行雲流水

  日本リサーチセンターは中国の社会科学院と共同して日中関係に関する世論調査を実施し先日結果を発表した。それによると日中関係が今後悪化するとみる両国人は昨年十月の前回調査に比べともに一〇ポイント以上も増加している▼中国に「親しみを感じない」日本人五七%に対し、日本に「親しみを感じない」と言う中国人は七一%と高い。四月に起きた反日デモなど両国の関係冷え込みが影響しているとみられている▼小泉首相が「再び国民が悲惨な戦禍を被らないよう不戦の誓いをたてるために行っている」と繰り返し弁明している靖国神社参拝に対する中国の反発は八二%にも達している。かくて識者は中国の感情悪化の主たる要因は小泉首相にあると指摘する▼中曽根元首相や歴代首相の多くも靖国問題は結果として国益を損ねており慎重な対応が必要だと進言している。同じ民族でありながら南北に分断されてかつて敵対意識を増大させていた韓国と北朝鮮▼時の金大中韓国大統領は同民族意識をもって話せば理解し合えると対話による「太陽政策」を粘り強く維持した。

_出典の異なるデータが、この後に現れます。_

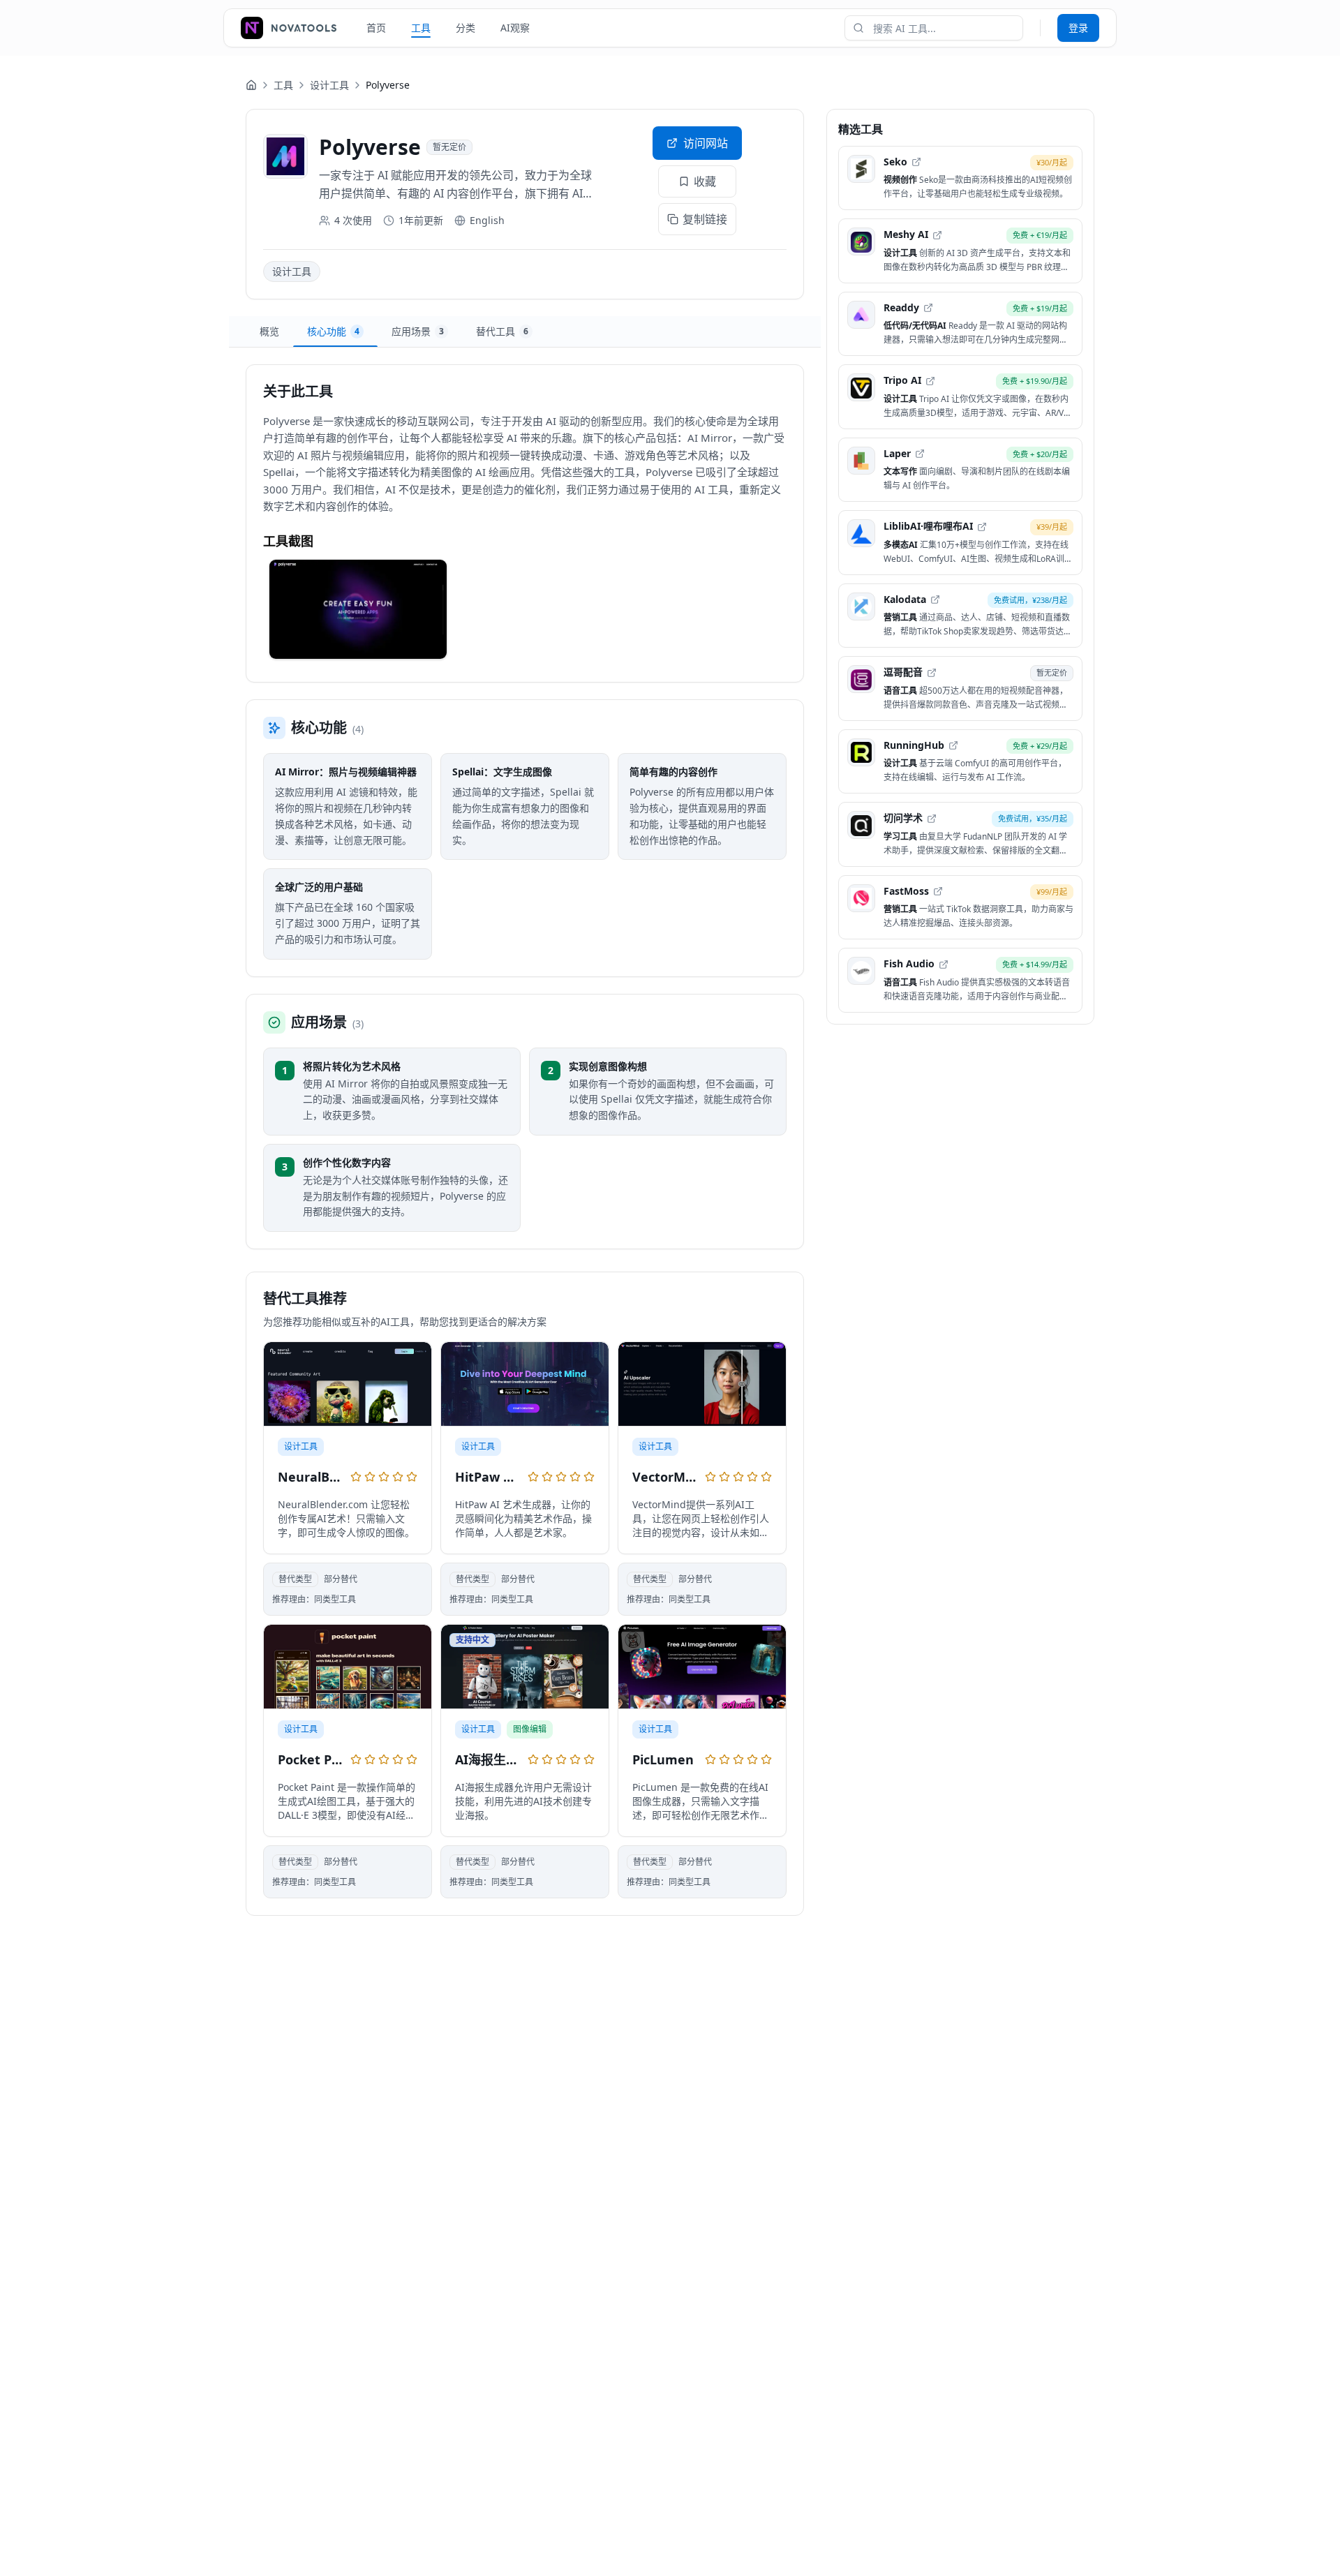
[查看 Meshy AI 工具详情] (960, 251)
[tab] (269, 331)
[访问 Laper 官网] (920, 454)
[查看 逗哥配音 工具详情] (960, 689)
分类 (465, 27)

その結果途絶えていた両国の首脳会談は五十五年ぶりに実現。両国民は民族統一への夢は現実化すると歓んだ▼しかしブッシュ米政権から「悪の枢軸」「ならず者国家」と名指しされた北朝鮮は態度を急変し統一への望みは今日消滅しつつある。国の最高責任者の言行は時として他国民の感情を逆なでし抜き差しならぬ憎悪を生み出す刃となるものである。